ケテスタだって

 私の現在のサブテーマは、幼児期における音韻意識の発達過程に関する研究である。

 このテーマを扱った先行研究には、幼児に対して介入プログラムを実施するものが少なくない。そういうのを読むと、たまあに、
がちっと組んだ実験がしたくなるわけで、そのへんは母校の”意”伝子のなせるワザであろうか。

 そんなわけで、身近な子どもたちに協力してもらって、いま、ちょっとした実験を繰り返している。結果発表は9月になる予定だが、
うーん、思うような結果が出てこない。そういう悩みもまた楽しさなのであるが。

 で、今日も今日とて実験を終えて研究室に戻ったのだが、そのときにふと思い出したのが掲題のセリフ。ご存じ、『ドラえもん』
にてジャイアンがのたまわったものである。

 ドラえもんの出した秘密道具に「コエカタマリン」という薬がある。この薬を飲むと、出す声が大きな文字となって固まるというもの。
マンガのお約束である、いわゆる書き文字を「声が固まったもの」と見なすという、考えてみればむちゃくちゃな秘密道具である。

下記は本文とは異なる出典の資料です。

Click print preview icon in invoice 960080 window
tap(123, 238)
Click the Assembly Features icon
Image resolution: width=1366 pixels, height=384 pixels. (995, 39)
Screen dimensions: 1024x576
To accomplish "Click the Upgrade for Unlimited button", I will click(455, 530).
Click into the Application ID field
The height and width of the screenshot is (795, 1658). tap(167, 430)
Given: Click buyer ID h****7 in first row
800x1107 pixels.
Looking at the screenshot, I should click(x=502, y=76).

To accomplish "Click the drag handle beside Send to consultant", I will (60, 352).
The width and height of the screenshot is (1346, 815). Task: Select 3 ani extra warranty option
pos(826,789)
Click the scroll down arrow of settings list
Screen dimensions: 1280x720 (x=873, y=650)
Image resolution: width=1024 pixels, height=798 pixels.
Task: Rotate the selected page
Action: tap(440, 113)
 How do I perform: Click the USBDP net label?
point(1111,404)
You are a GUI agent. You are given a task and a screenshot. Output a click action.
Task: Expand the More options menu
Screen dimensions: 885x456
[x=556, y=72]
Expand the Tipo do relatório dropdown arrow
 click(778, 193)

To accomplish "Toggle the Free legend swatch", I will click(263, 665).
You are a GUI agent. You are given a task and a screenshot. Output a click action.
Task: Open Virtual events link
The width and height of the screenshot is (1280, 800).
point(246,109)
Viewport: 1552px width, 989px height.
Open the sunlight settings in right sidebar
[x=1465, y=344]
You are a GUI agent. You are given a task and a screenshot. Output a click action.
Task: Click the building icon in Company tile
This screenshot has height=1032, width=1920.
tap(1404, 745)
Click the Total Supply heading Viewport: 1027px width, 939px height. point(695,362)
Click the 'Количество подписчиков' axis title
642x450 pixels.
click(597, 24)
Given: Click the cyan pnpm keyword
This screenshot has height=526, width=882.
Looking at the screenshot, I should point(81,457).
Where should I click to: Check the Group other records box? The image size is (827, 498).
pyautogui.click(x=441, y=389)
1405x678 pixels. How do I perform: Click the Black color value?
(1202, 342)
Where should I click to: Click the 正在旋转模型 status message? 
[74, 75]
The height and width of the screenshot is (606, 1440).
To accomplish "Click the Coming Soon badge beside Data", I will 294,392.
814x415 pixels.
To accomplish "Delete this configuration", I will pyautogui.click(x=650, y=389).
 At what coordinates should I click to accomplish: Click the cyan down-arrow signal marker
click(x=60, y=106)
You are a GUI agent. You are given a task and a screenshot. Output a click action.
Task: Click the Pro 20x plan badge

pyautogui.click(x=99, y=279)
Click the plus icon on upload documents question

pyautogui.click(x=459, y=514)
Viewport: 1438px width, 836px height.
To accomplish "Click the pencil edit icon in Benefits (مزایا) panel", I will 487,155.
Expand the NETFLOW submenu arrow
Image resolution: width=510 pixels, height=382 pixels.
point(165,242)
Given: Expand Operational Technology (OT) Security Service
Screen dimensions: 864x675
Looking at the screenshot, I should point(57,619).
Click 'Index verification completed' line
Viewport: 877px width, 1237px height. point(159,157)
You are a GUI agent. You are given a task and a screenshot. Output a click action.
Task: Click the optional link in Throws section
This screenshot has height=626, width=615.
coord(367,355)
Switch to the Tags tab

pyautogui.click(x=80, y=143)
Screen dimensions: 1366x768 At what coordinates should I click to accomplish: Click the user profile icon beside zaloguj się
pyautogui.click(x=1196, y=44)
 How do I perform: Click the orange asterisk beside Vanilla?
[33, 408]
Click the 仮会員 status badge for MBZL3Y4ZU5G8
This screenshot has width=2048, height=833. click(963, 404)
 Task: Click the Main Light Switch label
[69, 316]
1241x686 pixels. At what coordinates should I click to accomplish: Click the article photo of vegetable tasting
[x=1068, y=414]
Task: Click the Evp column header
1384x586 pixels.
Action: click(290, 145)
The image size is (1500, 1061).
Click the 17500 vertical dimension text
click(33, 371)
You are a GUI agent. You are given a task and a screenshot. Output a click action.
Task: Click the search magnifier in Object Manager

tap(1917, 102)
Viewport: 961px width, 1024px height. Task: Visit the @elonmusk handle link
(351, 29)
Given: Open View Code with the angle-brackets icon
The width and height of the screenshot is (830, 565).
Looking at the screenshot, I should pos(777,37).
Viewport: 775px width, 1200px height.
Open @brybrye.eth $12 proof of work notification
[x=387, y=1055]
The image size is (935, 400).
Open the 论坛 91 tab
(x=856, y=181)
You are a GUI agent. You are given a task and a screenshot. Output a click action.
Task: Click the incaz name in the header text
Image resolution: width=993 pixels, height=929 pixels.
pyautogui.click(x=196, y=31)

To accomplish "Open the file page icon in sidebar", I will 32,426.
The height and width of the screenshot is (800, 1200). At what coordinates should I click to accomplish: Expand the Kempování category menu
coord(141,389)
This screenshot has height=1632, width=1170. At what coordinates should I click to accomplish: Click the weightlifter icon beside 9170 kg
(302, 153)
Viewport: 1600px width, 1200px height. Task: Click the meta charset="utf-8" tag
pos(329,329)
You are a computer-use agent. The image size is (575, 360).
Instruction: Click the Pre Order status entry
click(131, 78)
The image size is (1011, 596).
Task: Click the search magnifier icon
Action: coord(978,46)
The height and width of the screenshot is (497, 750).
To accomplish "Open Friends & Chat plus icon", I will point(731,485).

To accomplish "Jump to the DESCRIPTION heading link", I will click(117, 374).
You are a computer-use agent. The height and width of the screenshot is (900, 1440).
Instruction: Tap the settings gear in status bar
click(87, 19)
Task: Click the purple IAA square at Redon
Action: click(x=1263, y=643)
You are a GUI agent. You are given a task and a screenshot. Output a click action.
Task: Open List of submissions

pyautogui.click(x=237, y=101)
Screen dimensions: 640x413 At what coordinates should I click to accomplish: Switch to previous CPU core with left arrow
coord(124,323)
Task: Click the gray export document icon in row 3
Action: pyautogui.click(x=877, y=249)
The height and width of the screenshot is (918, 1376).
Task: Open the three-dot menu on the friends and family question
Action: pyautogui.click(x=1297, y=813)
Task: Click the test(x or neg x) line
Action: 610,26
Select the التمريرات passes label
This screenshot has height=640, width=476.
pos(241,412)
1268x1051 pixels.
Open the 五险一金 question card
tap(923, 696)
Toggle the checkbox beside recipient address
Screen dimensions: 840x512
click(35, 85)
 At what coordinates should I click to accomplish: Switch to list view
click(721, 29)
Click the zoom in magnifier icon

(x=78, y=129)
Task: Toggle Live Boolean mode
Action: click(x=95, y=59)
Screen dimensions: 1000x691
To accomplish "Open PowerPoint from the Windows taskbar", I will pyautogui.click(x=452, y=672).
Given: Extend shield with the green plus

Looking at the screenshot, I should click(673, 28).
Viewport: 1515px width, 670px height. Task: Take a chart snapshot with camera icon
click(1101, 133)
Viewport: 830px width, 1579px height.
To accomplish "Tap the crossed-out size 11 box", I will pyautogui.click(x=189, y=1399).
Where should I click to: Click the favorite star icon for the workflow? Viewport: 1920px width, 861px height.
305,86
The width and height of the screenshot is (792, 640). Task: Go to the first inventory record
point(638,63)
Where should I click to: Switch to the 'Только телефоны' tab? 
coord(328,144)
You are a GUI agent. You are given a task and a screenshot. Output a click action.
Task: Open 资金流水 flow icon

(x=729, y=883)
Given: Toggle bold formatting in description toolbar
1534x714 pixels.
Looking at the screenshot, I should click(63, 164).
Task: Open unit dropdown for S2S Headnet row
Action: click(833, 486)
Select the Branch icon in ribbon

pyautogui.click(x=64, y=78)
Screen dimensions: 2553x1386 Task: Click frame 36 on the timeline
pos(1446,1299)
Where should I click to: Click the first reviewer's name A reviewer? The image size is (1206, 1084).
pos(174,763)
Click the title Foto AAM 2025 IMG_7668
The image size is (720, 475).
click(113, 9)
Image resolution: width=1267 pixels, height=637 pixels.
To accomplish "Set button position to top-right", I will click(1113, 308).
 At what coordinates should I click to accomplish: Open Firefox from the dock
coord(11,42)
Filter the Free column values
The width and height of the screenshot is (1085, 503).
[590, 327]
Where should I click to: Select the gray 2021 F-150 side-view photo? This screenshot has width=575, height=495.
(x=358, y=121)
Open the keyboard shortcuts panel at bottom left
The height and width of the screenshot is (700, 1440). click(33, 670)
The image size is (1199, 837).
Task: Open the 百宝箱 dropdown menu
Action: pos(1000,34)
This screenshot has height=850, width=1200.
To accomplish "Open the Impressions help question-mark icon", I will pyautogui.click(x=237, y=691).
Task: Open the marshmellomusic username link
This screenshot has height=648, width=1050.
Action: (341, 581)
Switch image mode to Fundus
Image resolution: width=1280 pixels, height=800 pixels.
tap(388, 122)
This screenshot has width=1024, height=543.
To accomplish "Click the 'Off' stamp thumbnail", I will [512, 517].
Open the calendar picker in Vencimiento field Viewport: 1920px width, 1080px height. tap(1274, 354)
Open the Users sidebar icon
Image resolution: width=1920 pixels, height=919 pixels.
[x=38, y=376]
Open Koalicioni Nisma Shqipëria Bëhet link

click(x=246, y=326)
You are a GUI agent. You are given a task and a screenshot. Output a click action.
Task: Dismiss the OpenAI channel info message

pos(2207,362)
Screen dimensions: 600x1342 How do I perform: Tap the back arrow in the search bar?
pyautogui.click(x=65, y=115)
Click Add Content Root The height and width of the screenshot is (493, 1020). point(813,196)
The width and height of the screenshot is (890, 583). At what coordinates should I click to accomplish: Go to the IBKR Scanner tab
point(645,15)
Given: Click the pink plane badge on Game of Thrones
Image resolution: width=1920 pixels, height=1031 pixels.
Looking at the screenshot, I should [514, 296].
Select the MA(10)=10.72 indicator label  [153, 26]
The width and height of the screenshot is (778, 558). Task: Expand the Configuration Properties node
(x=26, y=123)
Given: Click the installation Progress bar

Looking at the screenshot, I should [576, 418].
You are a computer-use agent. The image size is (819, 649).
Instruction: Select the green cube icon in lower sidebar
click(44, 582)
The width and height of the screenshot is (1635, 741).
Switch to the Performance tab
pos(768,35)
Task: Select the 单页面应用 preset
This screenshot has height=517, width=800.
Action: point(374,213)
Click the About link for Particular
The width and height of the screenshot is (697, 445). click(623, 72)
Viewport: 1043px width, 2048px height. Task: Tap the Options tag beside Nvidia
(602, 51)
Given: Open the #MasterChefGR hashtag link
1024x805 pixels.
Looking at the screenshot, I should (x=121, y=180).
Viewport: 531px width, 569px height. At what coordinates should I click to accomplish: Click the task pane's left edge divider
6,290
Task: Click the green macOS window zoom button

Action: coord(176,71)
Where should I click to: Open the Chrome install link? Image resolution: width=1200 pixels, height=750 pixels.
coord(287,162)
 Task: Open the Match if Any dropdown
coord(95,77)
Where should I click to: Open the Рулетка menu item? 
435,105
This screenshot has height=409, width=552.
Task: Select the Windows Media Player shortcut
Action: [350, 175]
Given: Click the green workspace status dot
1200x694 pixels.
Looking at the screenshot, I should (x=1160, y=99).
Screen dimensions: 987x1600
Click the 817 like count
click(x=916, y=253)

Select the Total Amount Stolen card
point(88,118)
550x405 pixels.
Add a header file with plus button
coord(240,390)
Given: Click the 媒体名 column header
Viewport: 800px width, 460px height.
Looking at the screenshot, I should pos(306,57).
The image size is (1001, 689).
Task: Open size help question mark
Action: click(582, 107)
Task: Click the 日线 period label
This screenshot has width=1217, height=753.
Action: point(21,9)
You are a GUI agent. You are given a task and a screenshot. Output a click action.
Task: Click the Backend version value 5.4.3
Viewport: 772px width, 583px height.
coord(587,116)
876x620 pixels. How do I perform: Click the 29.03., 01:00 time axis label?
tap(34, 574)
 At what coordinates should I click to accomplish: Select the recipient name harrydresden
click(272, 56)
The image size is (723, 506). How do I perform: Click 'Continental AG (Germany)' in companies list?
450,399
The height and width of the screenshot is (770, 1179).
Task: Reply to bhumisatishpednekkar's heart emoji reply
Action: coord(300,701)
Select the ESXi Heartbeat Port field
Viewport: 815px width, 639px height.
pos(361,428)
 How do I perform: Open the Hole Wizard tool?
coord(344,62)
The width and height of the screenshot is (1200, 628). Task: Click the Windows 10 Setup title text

 小さくなれる潜水艦で金魚鉢の水の中にもぐったまま大きく戻れなくなったのび太とドラえもんが、コエカタマリンを飲んで叫んだ
「助けて」が、「タ」「ス」「ケ」「テ」という文字の塊となって水中を漂う。それを見た剛田先生が「ケテスタだって」と言う。

 大昔に読んだマンガなのに、なんか俺、いやに覚えてるなあ。